Lost homestead a link to city’s rural past

Fire-fighters battle the blaze. Picture: KEITH PAKENHAM - CFA

By CASEY NEILL

DANDENONG North’s Ferring homestead will be “sadly missed” following a deliberately-lit fire.
Councillor John Kelly at the 24 August Greater Dandenong Council meeting fondly recalled walking past the Carlton Road property during his childhood.
“It’s a bit of history gone there,” he said.
A 31-year-old Dandenong North man will answer arson charges over the blaze, which started just after 7pm on 20 August and experts deemed deliberately lit.

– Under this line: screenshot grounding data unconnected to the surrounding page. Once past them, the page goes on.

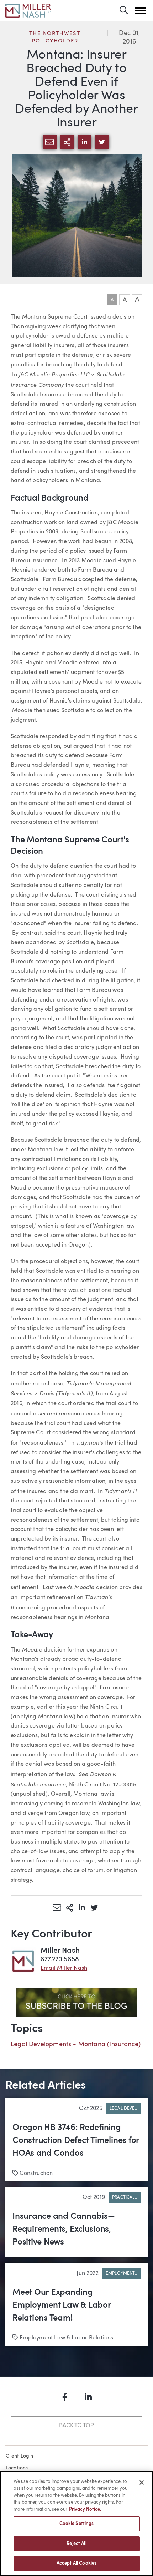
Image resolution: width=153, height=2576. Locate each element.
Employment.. (121, 2273)
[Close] (141, 2482)
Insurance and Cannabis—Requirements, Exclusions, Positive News (63, 2229)
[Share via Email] (57, 1907)
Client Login (19, 2456)
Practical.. (124, 2197)
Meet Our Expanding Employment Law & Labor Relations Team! (61, 2305)
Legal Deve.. (123, 2108)
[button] (140, 10)
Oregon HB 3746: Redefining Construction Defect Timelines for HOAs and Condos (75, 2141)
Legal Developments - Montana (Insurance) (76, 2044)
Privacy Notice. (85, 2509)
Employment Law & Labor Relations (66, 2338)
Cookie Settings (76, 2523)
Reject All (76, 2543)
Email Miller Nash (64, 1968)
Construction (36, 2173)
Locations (17, 2467)
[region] (76, 2523)
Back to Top (76, 2426)
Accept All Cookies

A council heritage report said the Ferring complex was significant to Dandenong “for its symbolism of the development of the area, with early expansion by wealthy farmers gradually taken over by suburban growth” and its close association with prominent local people.
A Smart was the site’s original owner. In 1919, farmer Frank Shobbrock owned 20 acres at the address and the following year built a house with out-buildings.

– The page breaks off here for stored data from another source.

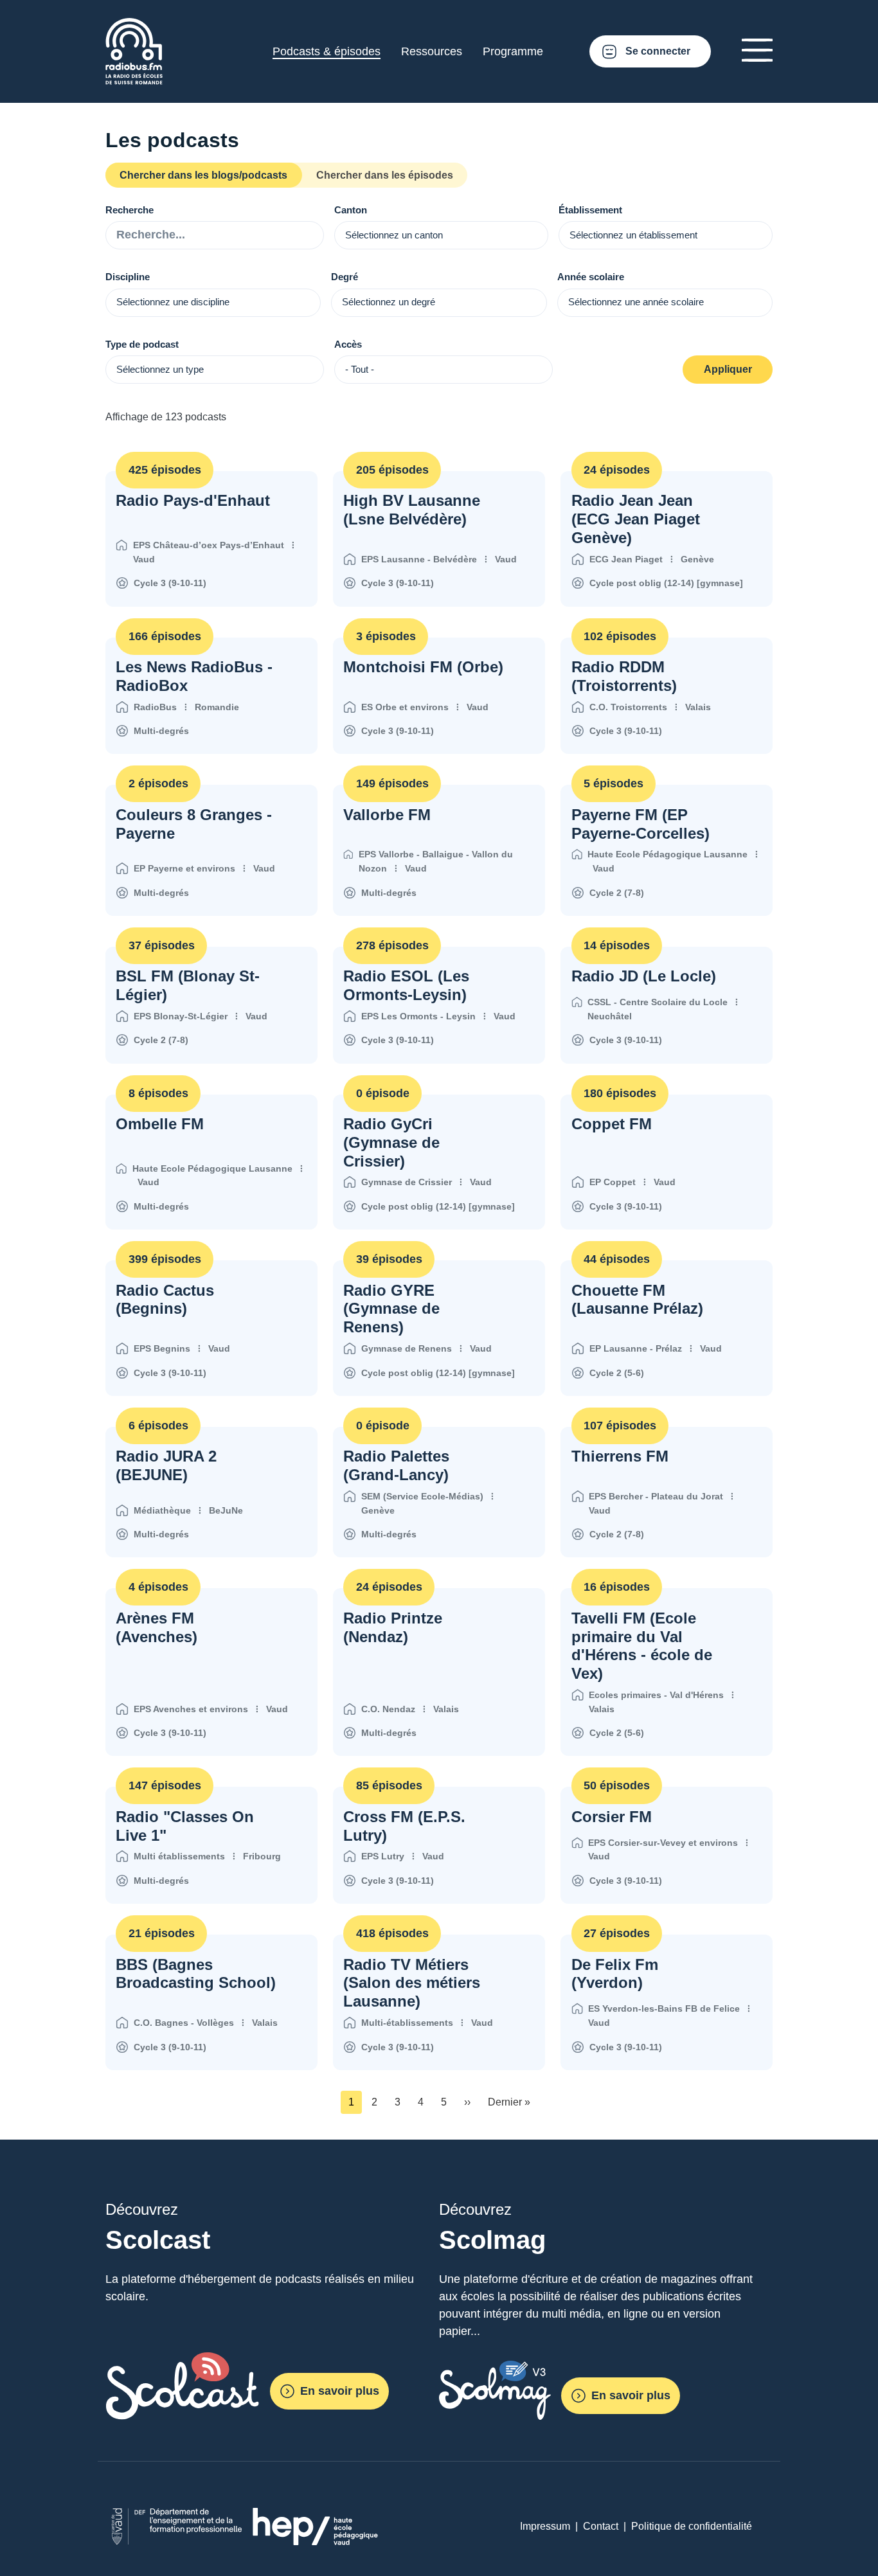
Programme (513, 51)
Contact (600, 2526)
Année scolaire (590, 276)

The buildings were timber-clad and typical of the Edwardian period, with high-pitched gable end roofs.
L.L. Smith took over the farm in 1925, Jason Jenkins became the new owner in 1932, Robert J. Scanlon bought Ferring in 1935 and R.E. McDonald became the owner in 1939, also purchasing another 49 acres on Carlton Road.

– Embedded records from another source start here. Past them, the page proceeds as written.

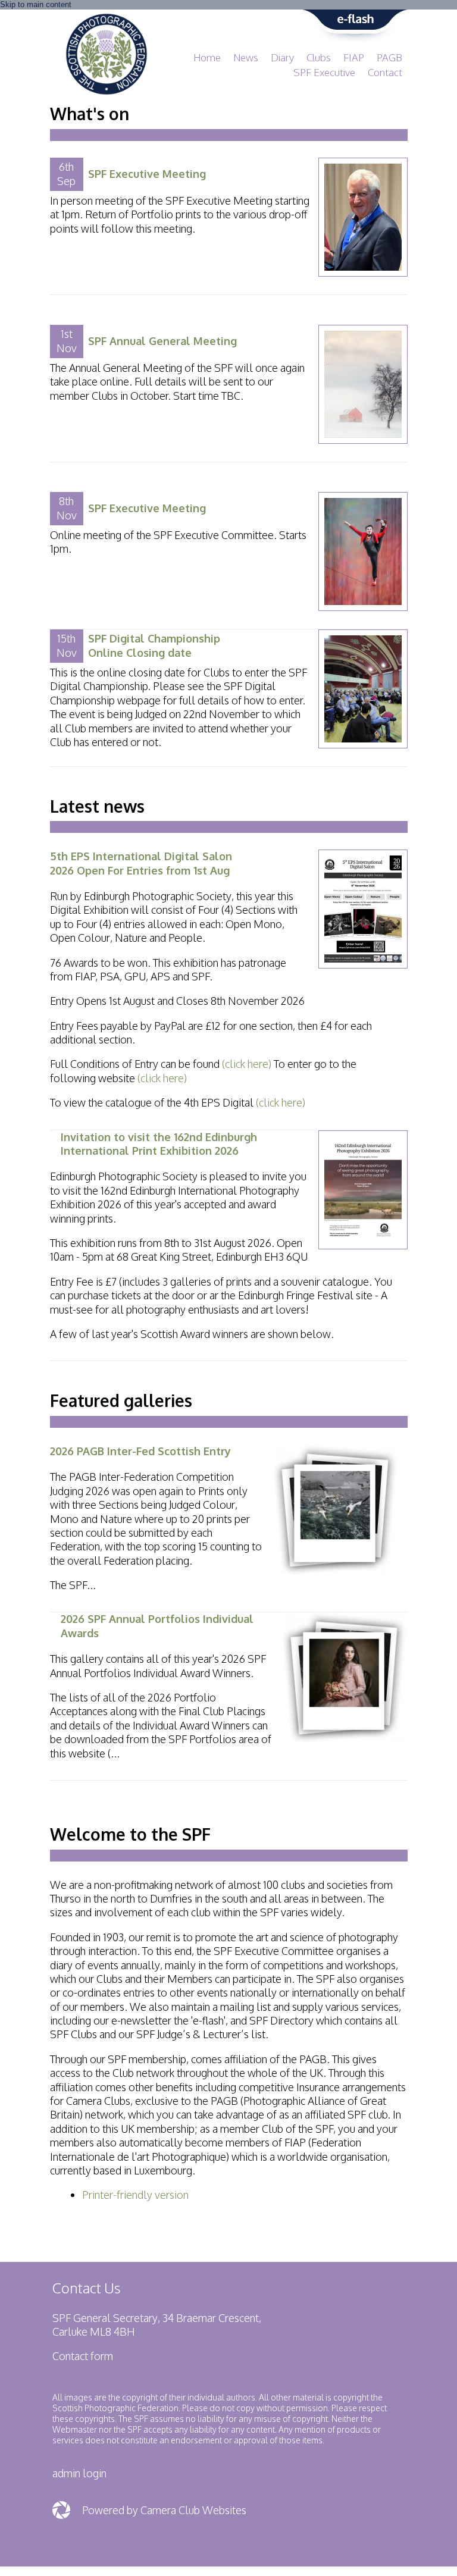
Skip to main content (35, 4)
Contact (385, 72)
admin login (79, 2473)
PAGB (389, 57)
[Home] (106, 19)
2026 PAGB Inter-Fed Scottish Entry (140, 1451)
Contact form (82, 2355)
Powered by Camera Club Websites (164, 2510)
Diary (282, 57)
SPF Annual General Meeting (162, 340)
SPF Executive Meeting (147, 173)
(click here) (246, 1063)
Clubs (318, 57)
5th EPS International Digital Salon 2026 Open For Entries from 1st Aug (141, 863)
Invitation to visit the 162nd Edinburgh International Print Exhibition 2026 (159, 1143)
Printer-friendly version (135, 2194)
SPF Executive (324, 72)
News (245, 57)
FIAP (353, 57)
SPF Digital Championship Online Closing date (154, 645)
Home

He sold Ferring to farmer James Semple in 1942, and Lady Doris Mary Luxton bought it in 1945 for 1000 pounds more than the property’s rated value.
She also owned 99 acres on Stud Road and 20 acres on nearby McFees Road.
In 1947, Lady Luxton and William Harold Luxton divided the property into two parcels, and William took over the allotment with the homestead.
He was Mayor of the City of Melbourne during the 1930s and a prominent local identity, and lived at Carlton Road between 1949 and 1952.